Suggestion on hardware to capture laptop video?

ken c wrote on 1/27/2010, 8:38 AM
Hi - my newest Vegas project will consist of editing a two-cam a/b seminar shoot, along with footage captured directly from laptop video signal outputs.

Does anyone have any suggestions re hardware that's good for capturing live laptop video output signal (and splitting it, so it can also go to a projector), to avchd 16gb memory card type of solution?
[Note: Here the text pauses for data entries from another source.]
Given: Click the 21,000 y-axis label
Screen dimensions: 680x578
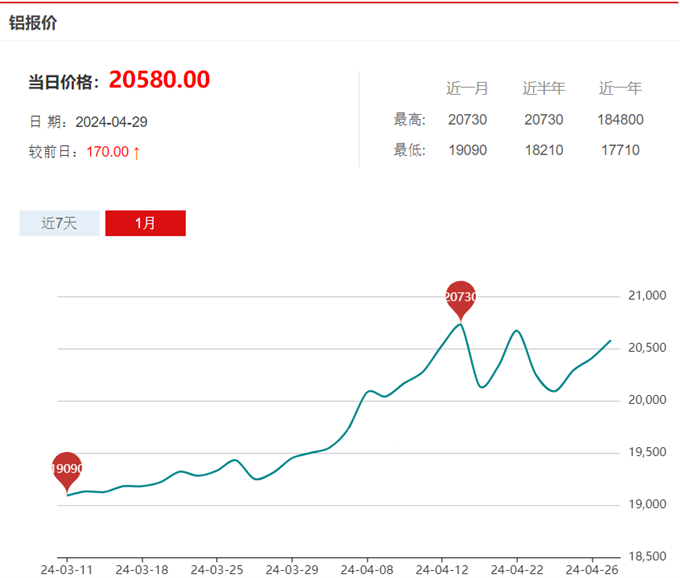Looking at the screenshot, I should (648, 296).
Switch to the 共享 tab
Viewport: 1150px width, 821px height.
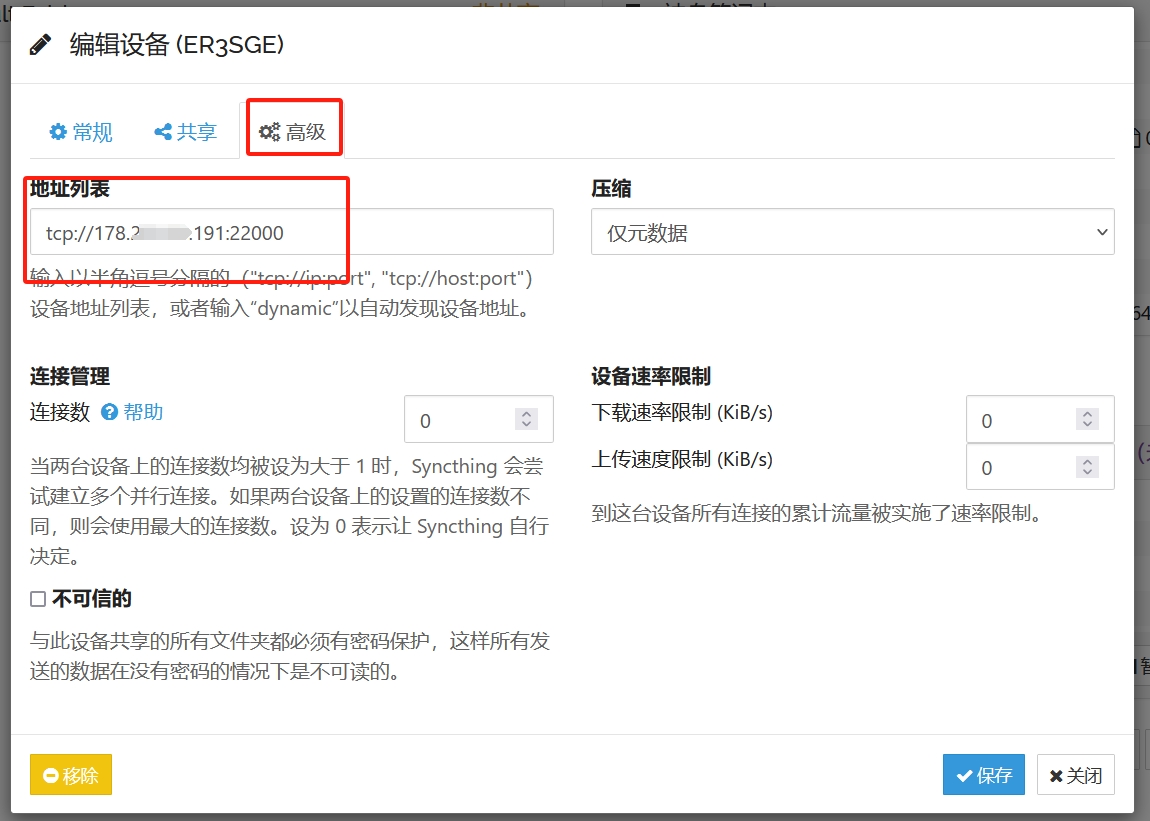(x=184, y=131)
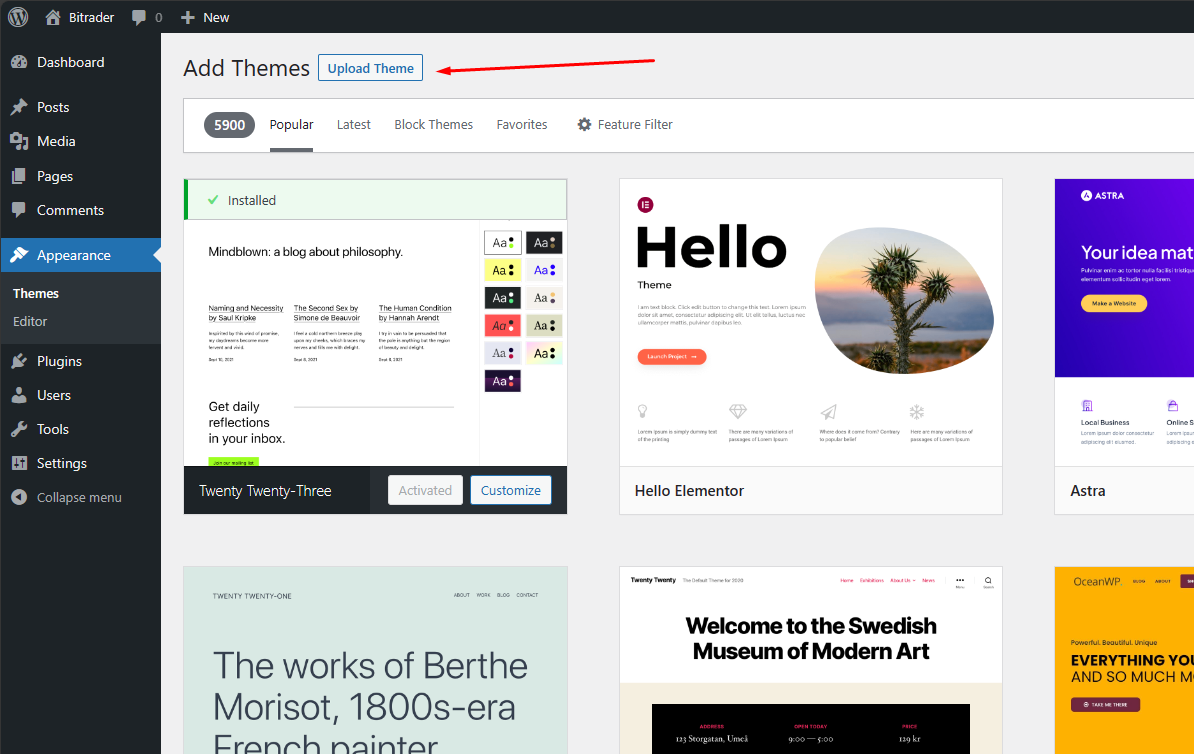Open the Hello Elementor theme thumbnail
Viewport: 1194px width, 754px height.
point(810,322)
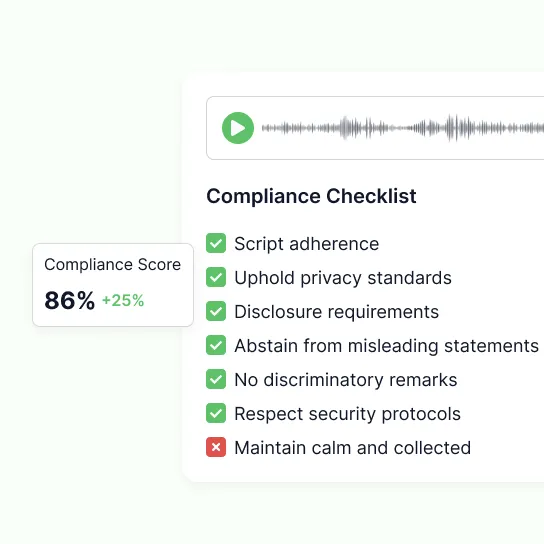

I'd really appreciate any ideas; especially if there's some way to capture laptop video using something that costs less than $500 or so. I could use camtasia, but would also like to look at some way to capture video output stream off the vga port (and split it to projector) as well... any ideas?

thanks,

ken

p.s. also thx for the suggestion a couple of years back re getting an HP laptop vs a vaio, the HP has been the best laptop I've ever had, very solid and works great, for two years now.

Comments

RalphM wrote on 1/27/2010, 8:50 AM
ken c,

Can you elaborate a bit please. What is the source of the laptop video? How did it get captured in the first place?

The video output of many laptops is less than stellar.
johnmeyer wrote on 1/27/2010, 9:34 AM
The best thing is to not use any capture hardware. Once video is on your laptop, you should use conversion software because you have more control over the results.

If you are trying to capture a presentation (PowerPoint, for instance), use Camtasia.
richard-amirault wrote on 1/27/2010, 3:31 PM
He is not trying to capture a video on a laptop. He is trying to capture the output of the laptop that would be going to an external monitor or a projector. That is not "video" in the sense that we use it here.

I would think a decent screen grab program would be the easiest, and cheapest way to go.
Former user wrote on 1/27/2010, 4:00 PM
You can use something like the Canopus ADVC110 to capture from an S Video output on your laptop or use a VGA to TV adapter.

And, you can sometimes get a pretty good capture by shooting an LCD screen with your camera.

Dave T2
johnmeyer wrote on 1/28/2010, 12:21 AM
I would think a decent screen grab program would be the easiest, and cheapest way to go.Which is exactly why I recommended Camtasia.
farss wrote on 1/28/2010, 2:53 AM
To convert the laptop output to video that can be recorded there's two choices.

1) For SD the Sony 1024 Scan Converter. I think they're no longer made and they fetch a good price second hand. This unit will connect to the standard output of a PC, and convert it to PAL or NTSC, lovely box of tricks.

2) For HD Roland make a unit much the same as the 1024 but it'll take quite a variety of inputs including HD-SDI and hi res RGB and output it over firewire as HDV which you can then record with any HDV camera / VCR. This 1 RU unit is not much under $10K though.

Bob.
ken c wrote on 1/29/2010, 1:34 PM
hi - thanks all, good ideas... camtasia's great, though I do remember once doing a seminar and the a/v tech had some kind of output capture hardware (which went to sony beta tape, 3 years ago) ... wondering if there was anything hardware/capture out there worth looking at as a backup/in addition to camtasia ... thanks for the tips - it's always a challenge doing a 2 cam seminar plus having to capture the laptop video signal as well, then editing all 3 cam video in vegas later (and color correct etc)..

hey btw how's spot? haven't heard from him/manny/much new stuff out of vasst lately; hope he's recovering well from the chuting mishap awhile ago.